=== YOUR TASK ===
Using the listing below, determine the count of lines with the word "computer" and reply only with it.

# # # #

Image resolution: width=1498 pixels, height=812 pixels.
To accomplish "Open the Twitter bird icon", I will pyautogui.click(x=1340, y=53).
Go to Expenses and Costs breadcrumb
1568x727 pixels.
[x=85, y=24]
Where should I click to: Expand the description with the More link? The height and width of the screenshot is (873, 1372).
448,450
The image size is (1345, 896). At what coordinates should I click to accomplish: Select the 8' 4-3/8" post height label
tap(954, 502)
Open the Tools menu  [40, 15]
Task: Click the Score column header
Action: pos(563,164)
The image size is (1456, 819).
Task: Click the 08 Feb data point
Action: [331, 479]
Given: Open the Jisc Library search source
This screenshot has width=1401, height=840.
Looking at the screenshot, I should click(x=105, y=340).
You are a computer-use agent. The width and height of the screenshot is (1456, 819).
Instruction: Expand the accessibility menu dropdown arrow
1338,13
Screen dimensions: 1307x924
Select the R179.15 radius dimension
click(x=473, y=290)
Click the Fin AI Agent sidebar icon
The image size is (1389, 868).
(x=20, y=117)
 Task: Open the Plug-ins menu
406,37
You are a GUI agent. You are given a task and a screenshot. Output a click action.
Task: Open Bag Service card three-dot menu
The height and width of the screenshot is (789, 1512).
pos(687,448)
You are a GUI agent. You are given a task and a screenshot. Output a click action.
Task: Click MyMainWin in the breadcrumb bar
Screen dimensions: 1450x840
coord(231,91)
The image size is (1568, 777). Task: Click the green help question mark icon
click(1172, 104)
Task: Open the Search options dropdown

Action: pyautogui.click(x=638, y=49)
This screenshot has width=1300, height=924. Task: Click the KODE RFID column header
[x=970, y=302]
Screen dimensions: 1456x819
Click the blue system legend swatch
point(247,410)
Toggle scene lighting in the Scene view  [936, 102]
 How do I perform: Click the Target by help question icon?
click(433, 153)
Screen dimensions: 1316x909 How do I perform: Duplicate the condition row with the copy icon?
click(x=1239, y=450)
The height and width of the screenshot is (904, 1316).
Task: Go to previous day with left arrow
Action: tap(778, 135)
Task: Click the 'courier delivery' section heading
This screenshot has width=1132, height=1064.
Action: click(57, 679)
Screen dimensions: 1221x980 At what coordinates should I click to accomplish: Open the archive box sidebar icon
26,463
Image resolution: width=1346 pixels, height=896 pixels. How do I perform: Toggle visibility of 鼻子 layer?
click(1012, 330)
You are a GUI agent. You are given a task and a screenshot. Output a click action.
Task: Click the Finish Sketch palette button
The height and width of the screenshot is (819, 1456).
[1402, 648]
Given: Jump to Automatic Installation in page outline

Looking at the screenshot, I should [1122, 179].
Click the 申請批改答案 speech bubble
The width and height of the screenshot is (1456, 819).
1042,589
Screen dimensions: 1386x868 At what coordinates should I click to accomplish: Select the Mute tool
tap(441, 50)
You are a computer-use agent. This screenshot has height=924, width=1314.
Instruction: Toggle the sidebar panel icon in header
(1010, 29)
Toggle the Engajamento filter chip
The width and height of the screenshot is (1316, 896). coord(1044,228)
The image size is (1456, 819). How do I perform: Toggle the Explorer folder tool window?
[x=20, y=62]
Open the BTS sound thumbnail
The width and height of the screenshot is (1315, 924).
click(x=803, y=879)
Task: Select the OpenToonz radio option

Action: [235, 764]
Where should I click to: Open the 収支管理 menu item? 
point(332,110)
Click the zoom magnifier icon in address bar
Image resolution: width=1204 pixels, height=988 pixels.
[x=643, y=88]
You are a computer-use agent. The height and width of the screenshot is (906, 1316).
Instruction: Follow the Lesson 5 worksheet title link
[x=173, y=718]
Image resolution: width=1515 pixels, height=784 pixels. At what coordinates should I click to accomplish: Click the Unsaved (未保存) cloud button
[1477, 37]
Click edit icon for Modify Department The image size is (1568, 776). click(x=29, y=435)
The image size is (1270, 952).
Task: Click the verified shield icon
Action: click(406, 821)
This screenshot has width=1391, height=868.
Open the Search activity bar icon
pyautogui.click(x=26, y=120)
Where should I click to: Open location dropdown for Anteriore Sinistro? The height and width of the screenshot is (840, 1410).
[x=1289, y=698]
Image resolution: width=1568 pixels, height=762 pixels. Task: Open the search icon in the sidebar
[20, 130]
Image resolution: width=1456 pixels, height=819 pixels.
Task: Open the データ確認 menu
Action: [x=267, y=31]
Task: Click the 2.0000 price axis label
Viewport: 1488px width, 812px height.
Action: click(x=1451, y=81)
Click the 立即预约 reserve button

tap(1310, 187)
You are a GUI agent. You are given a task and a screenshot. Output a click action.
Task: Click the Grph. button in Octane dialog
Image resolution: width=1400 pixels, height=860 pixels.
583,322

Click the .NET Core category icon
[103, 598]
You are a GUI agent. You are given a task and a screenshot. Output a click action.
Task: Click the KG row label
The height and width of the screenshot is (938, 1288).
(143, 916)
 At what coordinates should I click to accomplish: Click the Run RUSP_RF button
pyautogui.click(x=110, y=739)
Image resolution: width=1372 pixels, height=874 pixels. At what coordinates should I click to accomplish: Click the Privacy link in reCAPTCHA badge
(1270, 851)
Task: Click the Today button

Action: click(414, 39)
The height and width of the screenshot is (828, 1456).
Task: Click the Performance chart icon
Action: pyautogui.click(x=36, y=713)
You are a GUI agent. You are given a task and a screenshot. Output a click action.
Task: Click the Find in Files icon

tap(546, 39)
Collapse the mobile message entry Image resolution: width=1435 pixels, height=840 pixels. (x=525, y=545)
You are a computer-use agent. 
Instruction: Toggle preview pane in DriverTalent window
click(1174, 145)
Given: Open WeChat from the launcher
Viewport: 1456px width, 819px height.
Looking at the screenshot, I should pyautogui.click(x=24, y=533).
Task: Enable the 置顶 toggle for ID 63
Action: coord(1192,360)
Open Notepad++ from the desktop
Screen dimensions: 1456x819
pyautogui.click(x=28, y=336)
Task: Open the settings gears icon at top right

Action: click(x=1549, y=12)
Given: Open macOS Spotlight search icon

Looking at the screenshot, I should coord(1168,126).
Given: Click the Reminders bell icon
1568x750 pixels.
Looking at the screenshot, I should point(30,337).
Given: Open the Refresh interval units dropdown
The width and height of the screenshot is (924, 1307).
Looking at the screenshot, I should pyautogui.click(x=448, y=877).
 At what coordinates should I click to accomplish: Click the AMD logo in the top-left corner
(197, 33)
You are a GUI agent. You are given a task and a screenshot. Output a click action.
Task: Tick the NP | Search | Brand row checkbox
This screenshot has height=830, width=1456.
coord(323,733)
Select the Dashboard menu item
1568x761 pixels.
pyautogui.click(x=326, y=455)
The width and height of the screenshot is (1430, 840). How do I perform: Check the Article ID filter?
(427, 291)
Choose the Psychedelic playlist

# # # #

=== ANSWER TO THIS TASK ===
4